::: Working data :::

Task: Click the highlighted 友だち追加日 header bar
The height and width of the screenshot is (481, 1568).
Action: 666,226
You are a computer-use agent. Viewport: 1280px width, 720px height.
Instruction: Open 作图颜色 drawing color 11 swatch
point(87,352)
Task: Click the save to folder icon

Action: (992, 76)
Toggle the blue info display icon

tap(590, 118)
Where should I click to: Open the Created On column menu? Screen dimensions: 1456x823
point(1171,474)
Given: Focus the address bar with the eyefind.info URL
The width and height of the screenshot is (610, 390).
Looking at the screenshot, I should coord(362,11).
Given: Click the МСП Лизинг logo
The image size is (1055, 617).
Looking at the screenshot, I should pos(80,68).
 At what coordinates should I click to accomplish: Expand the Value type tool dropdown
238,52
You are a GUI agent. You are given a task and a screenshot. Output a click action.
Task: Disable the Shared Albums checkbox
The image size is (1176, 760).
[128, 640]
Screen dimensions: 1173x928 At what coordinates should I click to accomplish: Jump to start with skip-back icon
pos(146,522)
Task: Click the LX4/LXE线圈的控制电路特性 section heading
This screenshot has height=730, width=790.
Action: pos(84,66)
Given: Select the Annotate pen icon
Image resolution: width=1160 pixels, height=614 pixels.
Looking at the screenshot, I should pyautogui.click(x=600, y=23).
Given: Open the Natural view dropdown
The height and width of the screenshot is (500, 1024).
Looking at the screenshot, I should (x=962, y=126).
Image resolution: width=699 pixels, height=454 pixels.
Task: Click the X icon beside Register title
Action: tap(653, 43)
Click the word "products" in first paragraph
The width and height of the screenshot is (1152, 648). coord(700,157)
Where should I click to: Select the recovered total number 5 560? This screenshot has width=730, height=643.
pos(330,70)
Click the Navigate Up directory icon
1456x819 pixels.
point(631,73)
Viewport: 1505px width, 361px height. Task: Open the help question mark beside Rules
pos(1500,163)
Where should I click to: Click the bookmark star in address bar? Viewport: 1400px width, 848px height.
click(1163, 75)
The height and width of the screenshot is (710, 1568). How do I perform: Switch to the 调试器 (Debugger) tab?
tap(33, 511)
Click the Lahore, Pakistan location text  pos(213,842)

:::

Aim of the exercise: Please transcribe exactly the line containing "Viewport: 1505px width, 361px" and every line after it through the end of the records, and nothing else.

Output of the exercise:
Viewport: 1505px width, 361px height. Task: Open the help question mark beside Rules
pos(1500,163)
Where should I click to: Click the bookmark star in address bar? Viewport: 1400px width, 848px height.
click(1163, 75)
The height and width of the screenshot is (710, 1568). How do I perform: Switch to the 调试器 (Debugger) tab?
tap(33, 511)
Click the Lahore, Pakistan location text  pos(213,842)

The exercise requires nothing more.